Scotland's Deputy First Minister, Nicola Sturgeon described the "Tory prime minister" as "the very embodiment of the democratic case for a Yes vote for an independent Scotland".
But the PM said he cared "far too much" about preventing the UK from being "torn apart" to stay out of the debate. "I am as proud of my Scottish heritage as I am of my English heritage," he added.
The chief of Clan Cameron, Donald Cameron of Locheil, told BBC News: "We are very proud to claim David Cameron as a member of the clan."
He had met the prime minister "a couple of times" and he was "very nice", he confided, before declining to say whether he would vote for or against independence: as Lord Lieutenant of Invernesshire, the Queen's representative, he is not allowed to get involved in politics.
The Cameron clan took part in the Jacobite uprising of 1715, against the Act of Union.
"We let our hearts rule our heads," said Donald Cameron of his clan's characteristics. "Cameron is an anagram of romance".

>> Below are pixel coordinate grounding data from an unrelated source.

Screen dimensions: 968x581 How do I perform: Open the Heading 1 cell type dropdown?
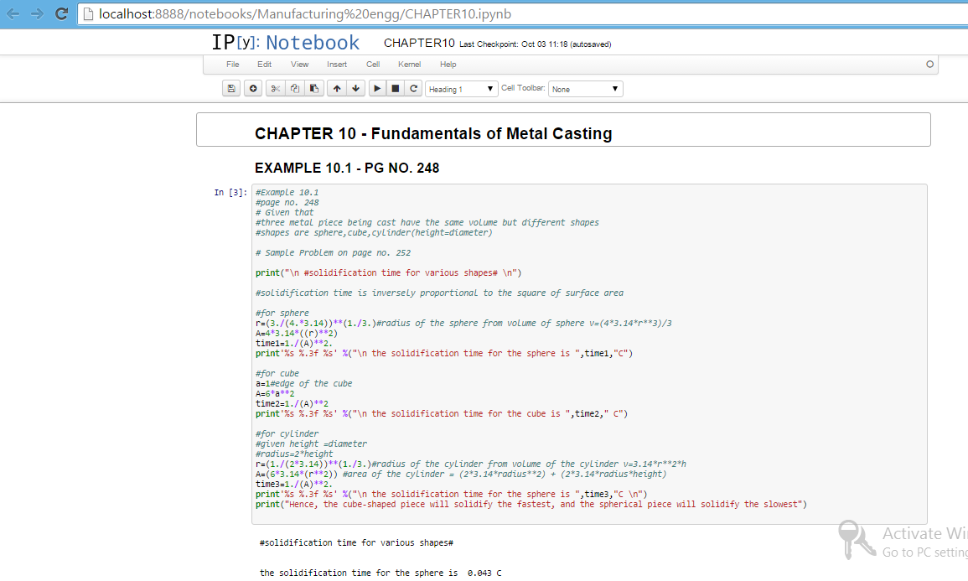point(462,89)
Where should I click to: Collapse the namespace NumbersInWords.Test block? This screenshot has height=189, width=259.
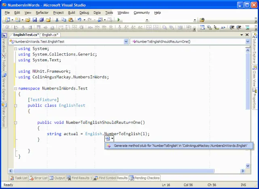point(15,89)
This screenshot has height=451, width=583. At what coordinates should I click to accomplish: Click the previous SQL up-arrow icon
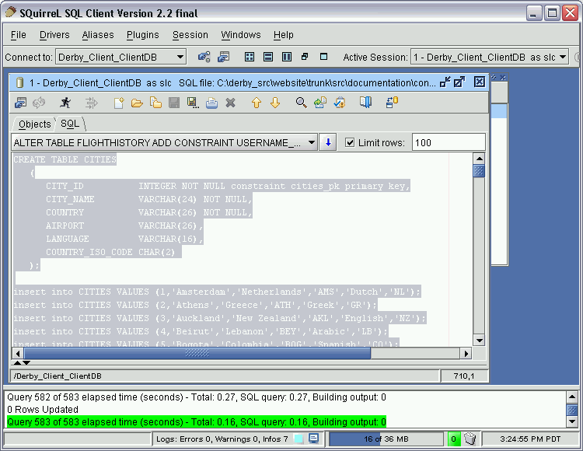pyautogui.click(x=256, y=103)
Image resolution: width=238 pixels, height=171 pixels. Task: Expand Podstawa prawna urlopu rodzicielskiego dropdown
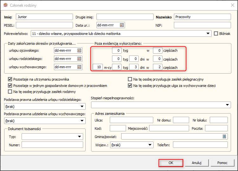pyautogui.click(x=82, y=107)
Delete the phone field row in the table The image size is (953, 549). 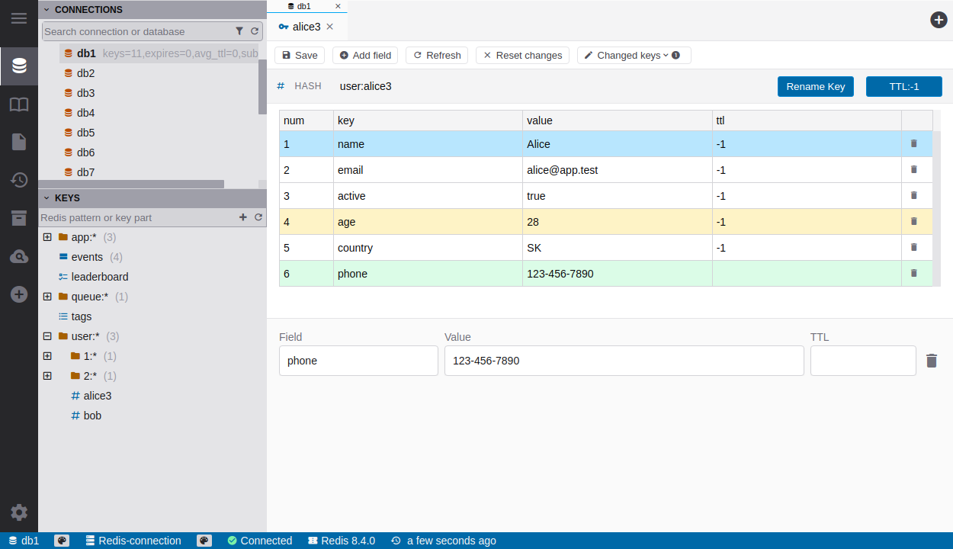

David Cameron was born in London, spending the first three years of his life in Kensington and Chelsea before the family moved to an old rectory near Newbury, in Berkshire. But his Scottish roots are well-documented.
His great-great grandfather, Alexander Geddes, had travelled to Chicago and made a fortune as a grain trader, before returning to his native Scotland and building a grand country pile in Huntly, Aberdeenshire in the 1880s.
Mr Geddes's sons died in the First World War, but his daughter Rachel married Ewen Allan Cameron, eventually bequeathing the PM his clan membership.
Mr Cameron might also have been heir to Blairmore House, which remained in the family until the 1930s, but it was sold shortly after his father Ian Donald Cameron was born.
It had, by then, been home to four generations of the PM's forebears. The estate went on to house a primary school and is now the site of a Christian retreat.
"Mr Cameron's links with Huntly are strong - although he has yet to visit the town," said the Aberdeen Evening Express in 2010.
"We've never seen him round here," a resident told the Aberdeen Press and Journal in 2005.
"I could have sworn he was from London. Good luck to him, though. I'll be telling everybody he's from Huntly now - though I don't know if it will make them any more likely to vote for him."